The "crisis" afflicting newspapers is a popular topic these days -- especially among professional journalists. They engage in endless hand-wringing, and occasionally indulge themselves in fantasies about following the example set by General Motors and bypassing the fickle audience by sucking off the government teat. But if old-style journalists forsee doom for their ink-stained world, the sentiment isn't shared by the flood of new media journalists -- many of them amateurs -- rushing to fill the void left by the collapse of newsprint dailies. And outfits like the Franklin Center for Government & Public Integrity are arising to assist the new scribblers with resources for keeping the spotlight on the government agencies and officials that wield so much power over our lives.
Right now, the Franklin Center Website mostly contains categorized links to resources for finding important data. For the federal government, this includes basic information, like the Thomas Website for information about federal legislation, as well as the PACER service for court filings, sources for statistics at the Labor Department and the Centers for Disease Control, and who to contact at government agencies with freedom of information requests. But it also compiles links to independent sources like LegiStorm, which is a valuable source of information about Congress, Judgepedia, which has indispensible information about the judicial branch, the Open Government Guide, where you'll find open records and open meeting laws for around the country, and Sunshine Review, devoted to government transparency.
Going forward, the Frankling Center's mission statement says it will accomplish its goal of keeping government under scruting "by networking and training independent investigative reporters, as well as journalists from state based news organizations, public-policy institutions & watchdog groups." To that end, the Center sponsors several local "watchdogs" -- journalists who put the organization's DIY philosophy into practice.

- **Assigned task 1**:
Please list the independent sources that the Franklin Center passage says the Center's website links to.
- **Assigned task 2**:
Write the next few sentences of the Franklin Center passage, picking up right after its last sentence.

- **Dataset entries**:
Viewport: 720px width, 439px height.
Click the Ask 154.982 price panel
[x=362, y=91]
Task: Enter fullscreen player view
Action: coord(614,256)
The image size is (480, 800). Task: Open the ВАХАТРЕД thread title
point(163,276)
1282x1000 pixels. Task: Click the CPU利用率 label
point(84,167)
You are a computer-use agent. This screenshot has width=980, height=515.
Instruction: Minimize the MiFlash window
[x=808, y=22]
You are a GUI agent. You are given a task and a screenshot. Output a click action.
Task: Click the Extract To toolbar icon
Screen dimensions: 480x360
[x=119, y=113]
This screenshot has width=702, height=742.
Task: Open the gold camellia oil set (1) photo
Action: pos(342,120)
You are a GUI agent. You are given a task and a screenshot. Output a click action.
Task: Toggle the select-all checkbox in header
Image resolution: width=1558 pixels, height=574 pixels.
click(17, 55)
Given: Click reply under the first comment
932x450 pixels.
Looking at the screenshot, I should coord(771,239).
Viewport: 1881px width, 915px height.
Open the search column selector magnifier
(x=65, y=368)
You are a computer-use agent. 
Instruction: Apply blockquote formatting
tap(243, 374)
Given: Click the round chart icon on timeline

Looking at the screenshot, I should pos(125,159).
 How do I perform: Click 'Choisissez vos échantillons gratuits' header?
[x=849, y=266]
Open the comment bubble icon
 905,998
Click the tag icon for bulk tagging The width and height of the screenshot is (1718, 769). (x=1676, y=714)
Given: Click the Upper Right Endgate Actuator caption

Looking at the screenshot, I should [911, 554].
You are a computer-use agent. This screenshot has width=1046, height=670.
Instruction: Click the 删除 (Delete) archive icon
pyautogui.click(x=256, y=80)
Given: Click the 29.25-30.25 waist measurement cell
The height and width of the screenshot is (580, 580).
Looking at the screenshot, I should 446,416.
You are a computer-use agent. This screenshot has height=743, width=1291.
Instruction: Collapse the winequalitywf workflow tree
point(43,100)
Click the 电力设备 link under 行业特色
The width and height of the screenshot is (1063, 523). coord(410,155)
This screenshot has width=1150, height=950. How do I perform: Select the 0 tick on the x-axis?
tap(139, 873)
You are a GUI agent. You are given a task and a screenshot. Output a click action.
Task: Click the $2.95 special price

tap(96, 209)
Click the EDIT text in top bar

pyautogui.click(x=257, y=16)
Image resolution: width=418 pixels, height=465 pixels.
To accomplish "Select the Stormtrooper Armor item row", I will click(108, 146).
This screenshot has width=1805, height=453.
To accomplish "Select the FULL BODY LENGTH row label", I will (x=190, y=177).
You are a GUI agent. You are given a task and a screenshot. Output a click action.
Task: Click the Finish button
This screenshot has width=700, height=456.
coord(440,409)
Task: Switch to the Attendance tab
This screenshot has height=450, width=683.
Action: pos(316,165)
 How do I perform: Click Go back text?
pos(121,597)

- **Task output 1**:
LegiStorm
Judgepedia
Open Government Guide
Sunshine Review

- **Task output 2**:
Many of the Franklin Center's staffers, including President Jason Stverak, come from the Sam Adams Alliance, a free market/small government outfit that created several of the resources promoted by the Center, such as Ballotpedia, Judgepedia and Sunshine Review. The Franklin Center looks like an effort to incorporate the Sam Adams resources into an overall effort to train and empower independent journalists and turn them loose against politicians. This enthusiasm for keeping the microscope on government action is the only obvious area in which the group's founding small-government ideology comes through. Since the resources are available to all-comers, that shouldn't matter overly much to anybody, except people who think politicians should be free of scrutiny.
In and of itself, the Franklin Center isn't the answer to "what comes next?" in the world of journalism. But it's a good indicator that part of the answer will be efforts to professionalize and empower swarms of eager amateur journalists who are ready to build a post-newspaper world.